**Task instructions**
Begin the copy at the line that contains "Open the Action Center notification icon", end it at the last line of the entries below, keep every word exact, and include no pictures.
START Data under study
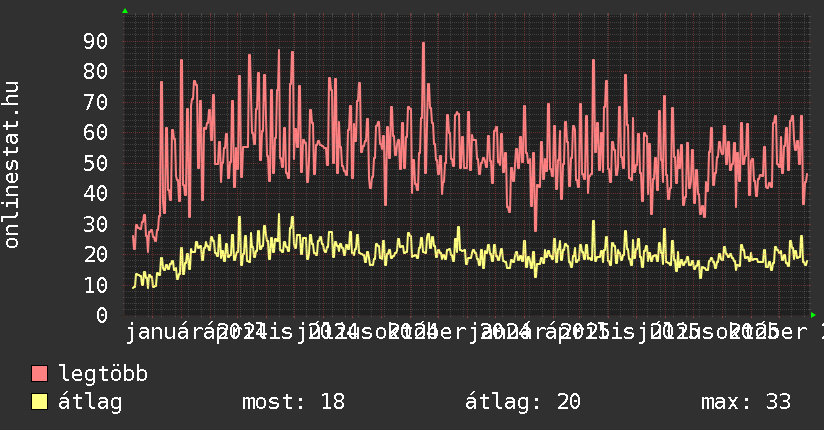Open the vertical onlinestat.hu watermark link
The width and height of the screenshot is (824, 430).
12,165
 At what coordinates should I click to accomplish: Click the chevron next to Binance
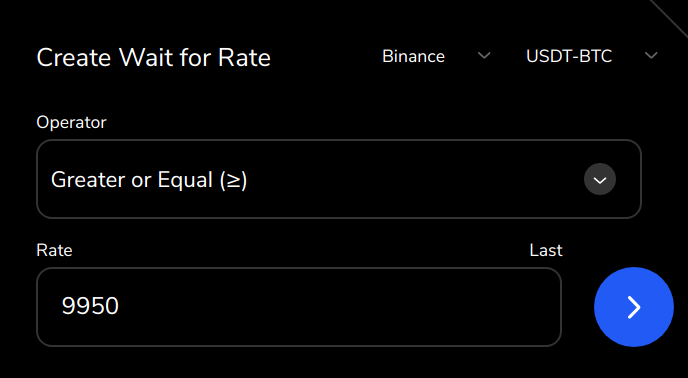(x=484, y=56)
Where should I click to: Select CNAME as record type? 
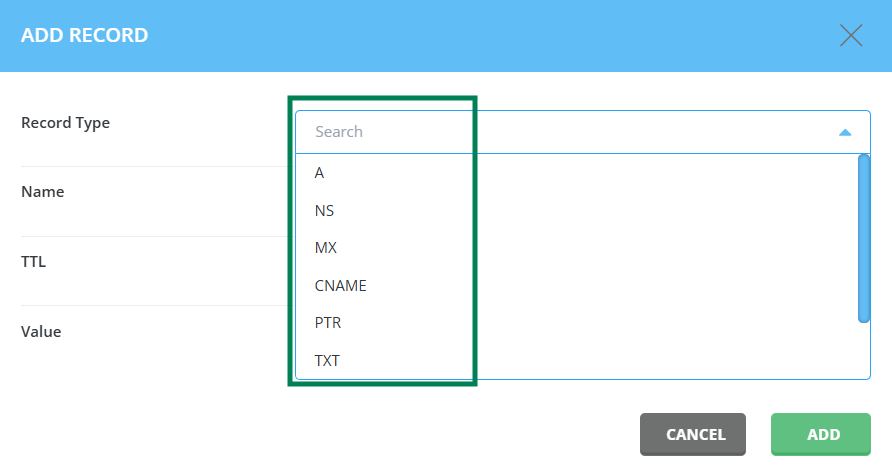[576, 286]
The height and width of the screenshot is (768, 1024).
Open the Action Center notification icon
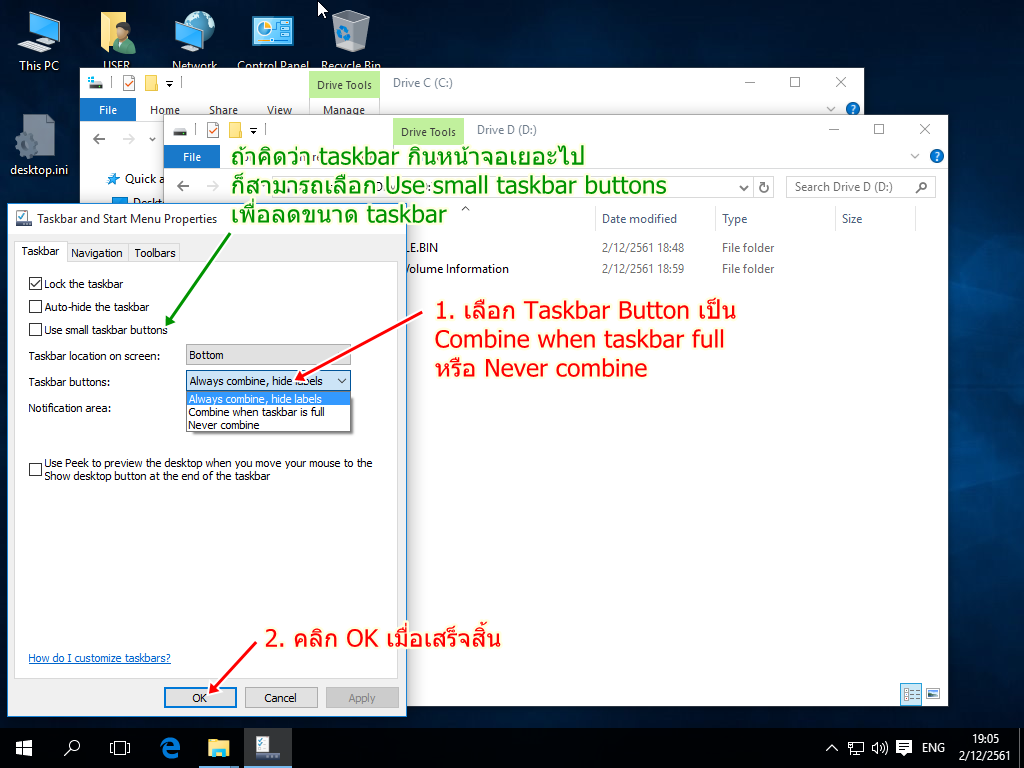click(904, 747)
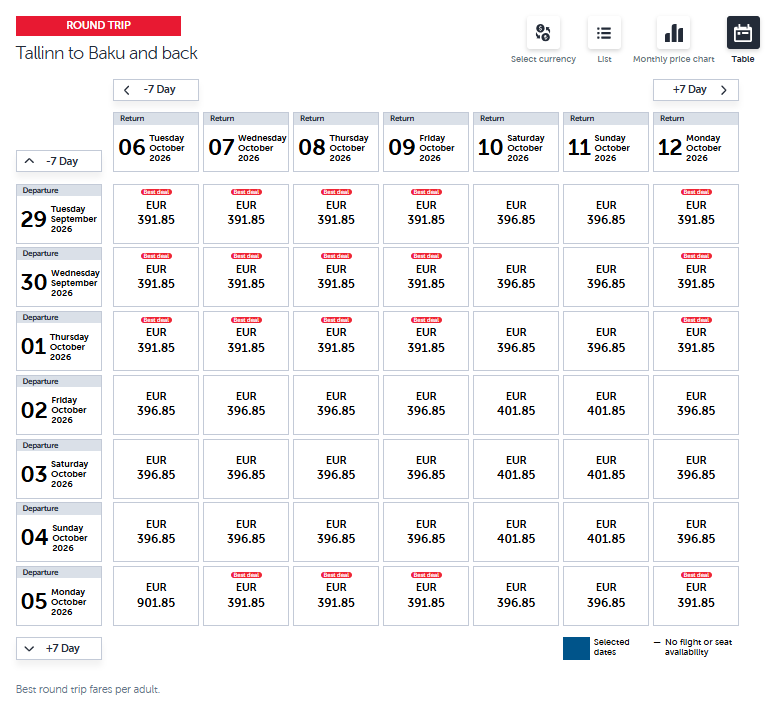Select 29 September departure, 06 October return fare
This screenshot has width=773, height=725.
[156, 213]
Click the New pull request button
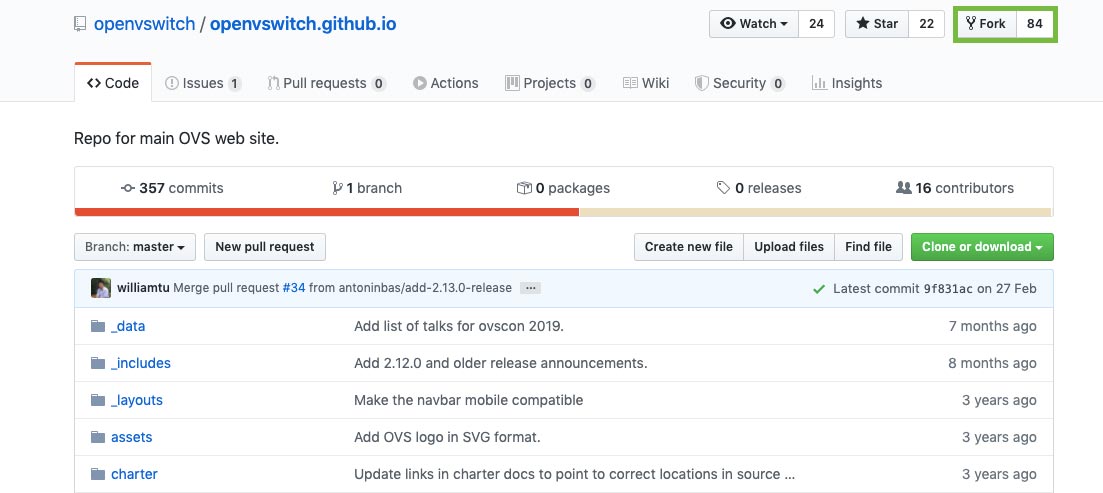Image resolution: width=1103 pixels, height=493 pixels. tap(264, 247)
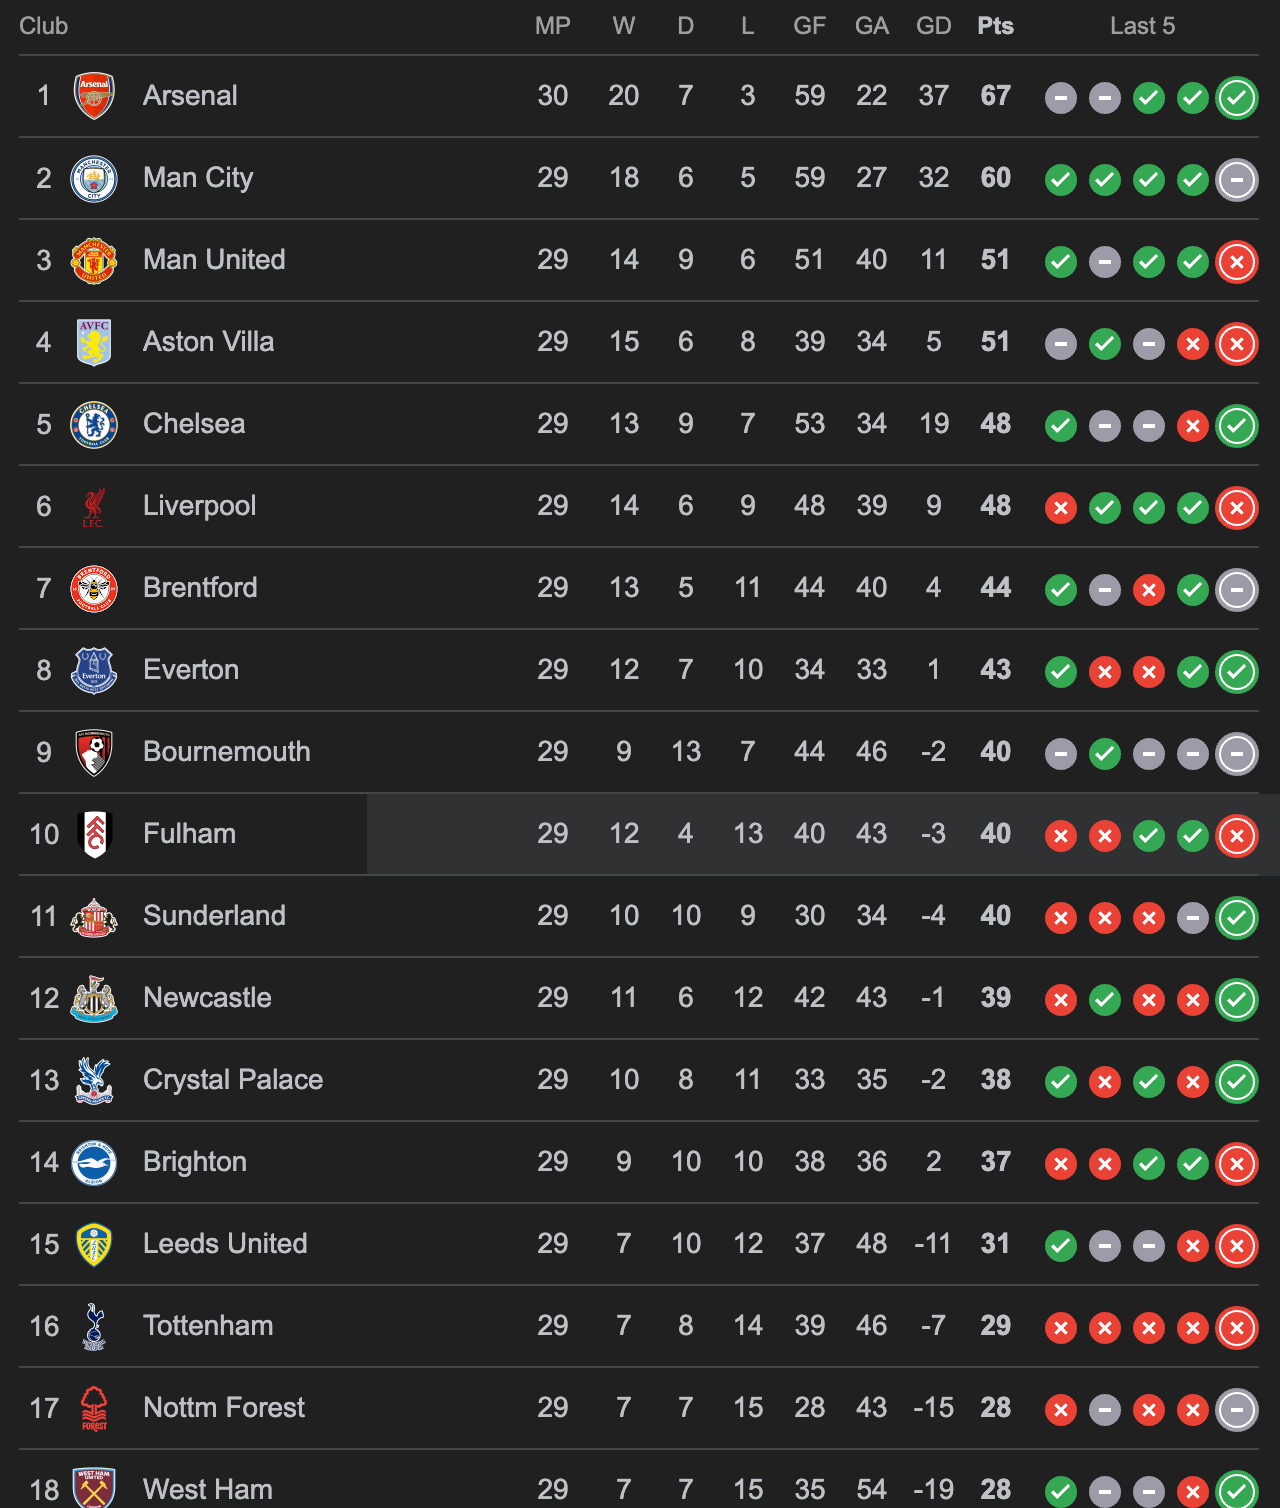Sort the table by the Pts column
Image resolution: width=1280 pixels, height=1508 pixels.
coord(995,27)
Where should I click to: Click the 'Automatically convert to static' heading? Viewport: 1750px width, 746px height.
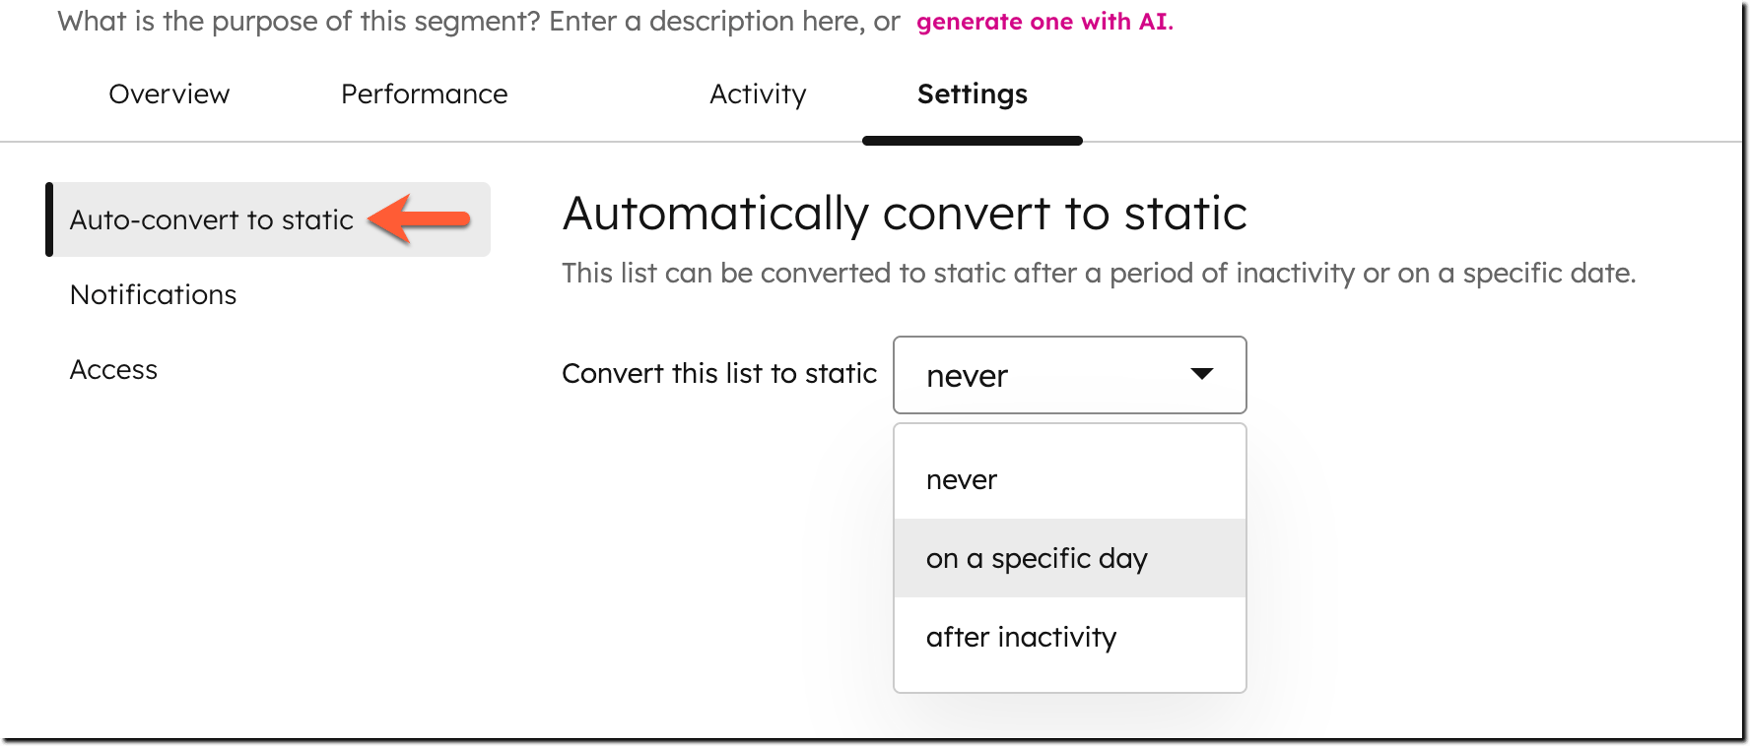click(x=904, y=213)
END Data under study
**Response**
Open the Action Center notification icon
click(904, 747)
Select 29 September departure, 06 October return fare
This screenshot has width=773, height=725.
[156, 213]
Click the New pull request button
Image resolution: width=1103 pixels, height=493 pixels. tap(264, 247)
Sort the table by the Pts column
Image resolution: width=1280 pixels, height=1508 pixels.
coord(995,27)
Where should I click to: Click the 'Automatically convert to static' heading? Viewport: 1750px width, 746px height.
click(x=904, y=213)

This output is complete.